The sharp rebound wrapped up a week of jerky trading in which a rise in the benchmark 10-year JGB yield to a seven-year high on Tuesday was quickly followed by a buying spree on strong demand at a 30-year auction.
"There are many different views among investors on where Japan's interest rates are headed, so we are having such a volatile market," said Naomi Hasegawa, senior strategist at Mitsubishi UFJ Securities.
June futures rose as high as 132.78 in the afternoon, up 0.33 point on the day, reversing their fall in the morning to as low as 131.93, near a 5-1/2-year low of 131.75 hit last week.
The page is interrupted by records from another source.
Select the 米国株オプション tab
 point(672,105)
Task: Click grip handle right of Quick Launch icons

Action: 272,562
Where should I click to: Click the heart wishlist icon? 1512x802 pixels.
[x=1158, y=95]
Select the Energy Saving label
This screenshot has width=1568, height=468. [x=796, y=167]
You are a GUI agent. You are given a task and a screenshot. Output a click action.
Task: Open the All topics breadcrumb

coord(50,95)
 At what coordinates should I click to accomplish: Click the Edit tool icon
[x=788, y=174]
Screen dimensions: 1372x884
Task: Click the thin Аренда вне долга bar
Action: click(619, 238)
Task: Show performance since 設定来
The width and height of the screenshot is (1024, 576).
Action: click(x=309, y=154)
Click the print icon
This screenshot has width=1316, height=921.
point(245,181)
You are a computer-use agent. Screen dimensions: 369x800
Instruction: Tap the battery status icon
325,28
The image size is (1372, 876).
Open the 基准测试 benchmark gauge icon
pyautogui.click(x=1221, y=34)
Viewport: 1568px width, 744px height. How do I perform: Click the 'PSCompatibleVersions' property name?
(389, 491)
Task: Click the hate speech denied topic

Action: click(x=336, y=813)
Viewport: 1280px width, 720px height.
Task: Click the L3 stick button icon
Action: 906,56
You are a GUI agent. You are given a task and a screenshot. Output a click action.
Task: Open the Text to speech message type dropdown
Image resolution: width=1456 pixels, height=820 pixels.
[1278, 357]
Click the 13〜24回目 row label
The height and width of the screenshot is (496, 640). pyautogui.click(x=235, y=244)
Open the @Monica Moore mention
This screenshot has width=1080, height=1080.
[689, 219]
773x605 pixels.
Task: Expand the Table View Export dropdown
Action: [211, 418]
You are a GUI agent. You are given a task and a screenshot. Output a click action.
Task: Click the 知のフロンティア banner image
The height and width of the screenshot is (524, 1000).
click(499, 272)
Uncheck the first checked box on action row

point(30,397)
The contract ended up 0.14 point on the day at 132.59.
It also finished the week higher, the first rise in seven weeks. JGB prices had been sliding much of this year on concerns about future rate hikes by the Bank of Japan.
While some investors think the BOJ could raise rates twice this year, with the first hike as early as July, others suspect the BOJ will end up moving much slower, given that the government wants a low interest rate to help it finance its huge public debt.
Traders said there was an abnormally large amount of buying in futures in the afternoon. Trade volume in the June contract topped 60,000 contracts, more than 1.5 times the average and the highest in 2 1/2 months.
Some traders said there was talk that a hedge fund was forced to buy back JGB futures, possibly after having made big losses in the metals market, such as gold and silver, which have fallen sharply since Thursday. There was no such fervent buying in cash bonds, leaving them mixed on the day.
The yield on the benchmark 10-year cash bond was up half a basis point to 1.905 percent at the futures' closing at 3:00 pm (0600 GMT), although it retreated from the day's high of 1.960 percent.
The 20-year yield was up 2.5 basis points at 2.285 percent while the 30-year yield was up 2.0 basis points at 2.460 percent. The five-year yield fell one basis point to 1.345 percent and the two-year yield rose half a basis point to 0.625 percent.
The 10-year yield hit a seven-year high of 2.0 percent earlier this week.
But since then Finance Ministry officials have shown their discomfort with rising JGB yields, saying that their recent rise was too rapid - a factor that some traders say has supported the market.
Market participants are keeping an eye on a meeting of the Group of Seven nations beginning in Washington on Friday, which will be its first gathering since the Bank of Japan ended its super-easy monetary policy last month.
Any new insight at the meeting from the BOJ's governor, Toshihiko Fukui, on when it may end its zero-interest rate policy could impact the market.
Analysts said trading could remain volatile next week, given the 20-year auction on Tuesday, as well as an offer of two-year notes on Thursday and consumer price data on Friday.
In addition, the BOJ will hold a one-day policy meeting on April 28 and release its twice-yearly outlook report on the economy and prices. While a rate rise is unthinkable next week, the bank's outlook report, especially BOJ board members' expectations on inflation, is seen as key for deciphering the central bank's thinking.
The benchmark December euroyen futures price slipped half a basis points to 99.320, indicating a three-month interbank rate of 0.68 percent in December, more than 50 basis points above its current level.